King Floyd singles chronology
| "What Our Love Needs" (1970) | "Groove Me" (1970) | "Baby Let Me Kiss You" (1971) |

= Groove Me =

1970 single by King Floyd

"Groove Me" is a song written and recorded by R&B singer King Floyd. Released from his eponymous album in late 1970, it was a crossover hit, spending four non-consecutive weeks at number-one on Billboard Soul chart and peaking at No. 6 on the Billboard Hot 100. In Canada the song reached No. 11.

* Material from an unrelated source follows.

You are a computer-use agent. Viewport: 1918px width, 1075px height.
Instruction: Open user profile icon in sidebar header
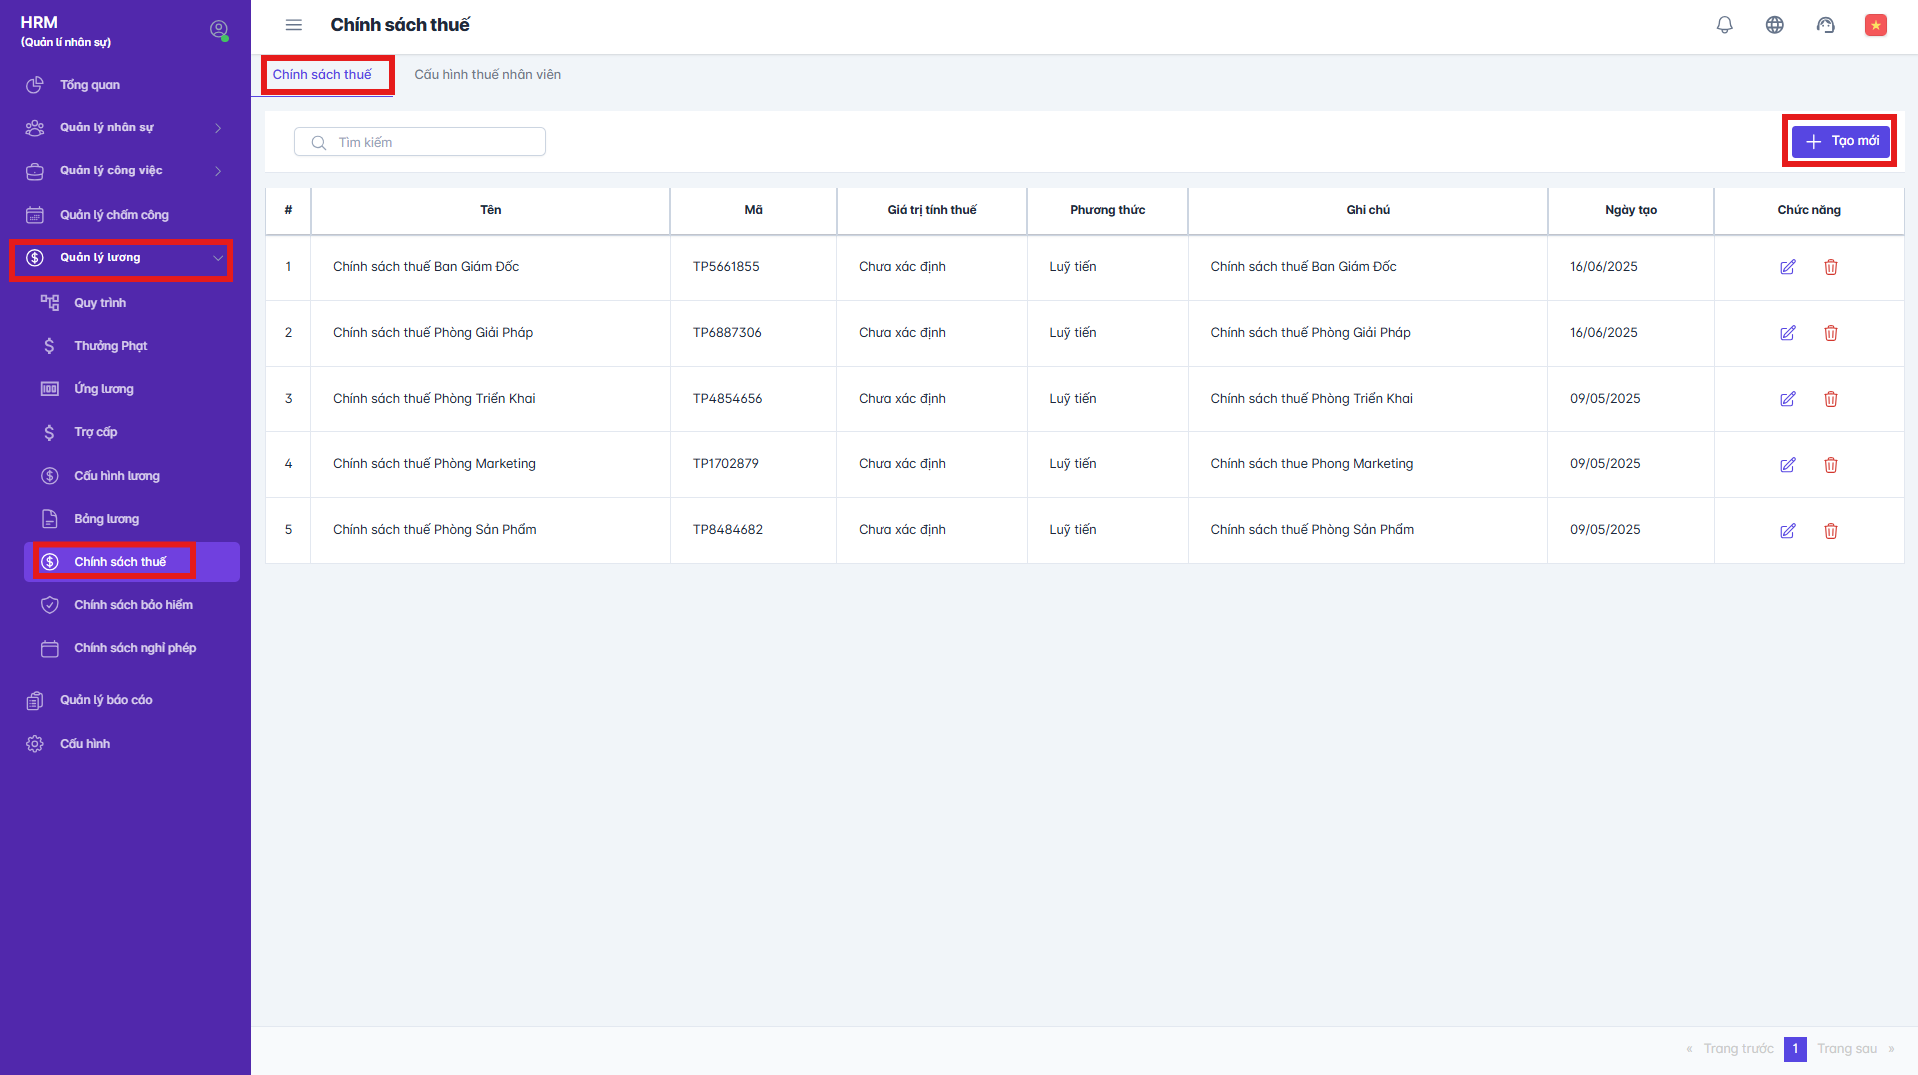click(x=218, y=30)
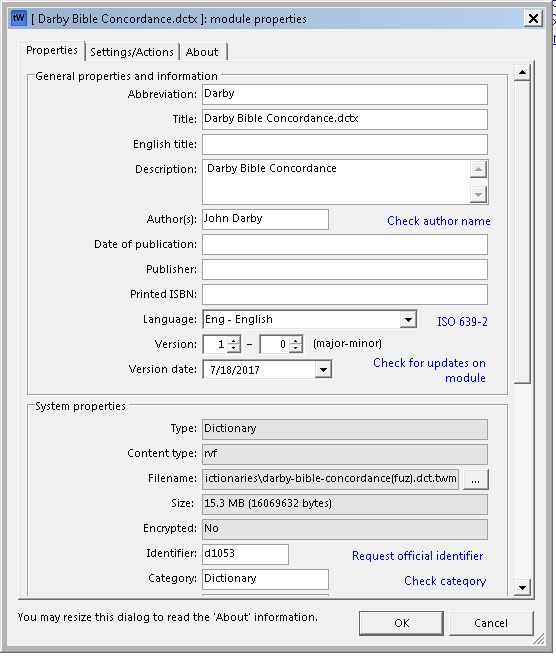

The song was recorded and produced by Wardell Quezergue at Malaco Records' Jackson, Mississippi recording studios during the same session as another Quezergue-produced song, Jean Knight's "Mr. Big Stuff". "Groove Me" was originally released as the B-side to Floyd's "What Our Love Needs" on the Malaco subsidiary Chimneyville. When New Orleans disc jockey George Vinnett started playing the B-side, the song began meriting attention, and as the record emerged as a local smash, Atlantic Records scooped up national distribution rights.

==Personnel==
No credits are listed for the Malaco studio musicians on the record. According to Rob Bowman's liner notes from the 1999 box set, The Last Soul Company: Malaco, A Thirty Year Retrospective, the musicians for this session included:

- Jimmy Honeycutt – saxophone
- Bob Cheesman - trumpet
- Wardell Quezergue – organ
- Jerry Puckett – guitar
- Vernie Robbins – bass
- James Stroud – drums

However, during this time at Malaco, horn lines were typically played by saxophonist Hugh Garraway and trumpeter Peary Lomax. Lomax said he played all trumpet parts on this record and on "Mr. Big Stuff."

==Origin==
According to Rob Bowman, Canadian professor of ethnomusicology, "Groove Me" had been inspired by a young college student who had worked about twenty feet away from Floyd at an east L.A. box
factory. In Floyd's words: "She'd just watch me and smile at me all day. When I went to the water fountain, she would make it her purpose to come up to the water fountain. But, I was so shy. So, I decided one day that I was gonna write this poem and give it to her and I wrote 'Groove Me.' Believe it or not, after I finished it she never came back to work. It blew me away. So, I never gave her the poem. Man, I'd sure like to meet her one day just to thank her!"

==Cover versions==
- Etta James covered "Groove Me" on her 1976 album "Etta Is Betta Than Evvah!
- The Blues Brothers covered the song in their hit 1978 album Briefcase Full of Blues, giving the song a Jamaican reggae feel.
- In 1979, Fern Kinney, who sang backing vocals on King Floyd's original version, released a disco version of the song on her album Groove Me, which reached No. 6 on the Billboard dance chart. In Canada the song reached No. 20.
- In 2002, Angie Stone covered the song in the soundtrack for the movie Austin Powers in Goldmember.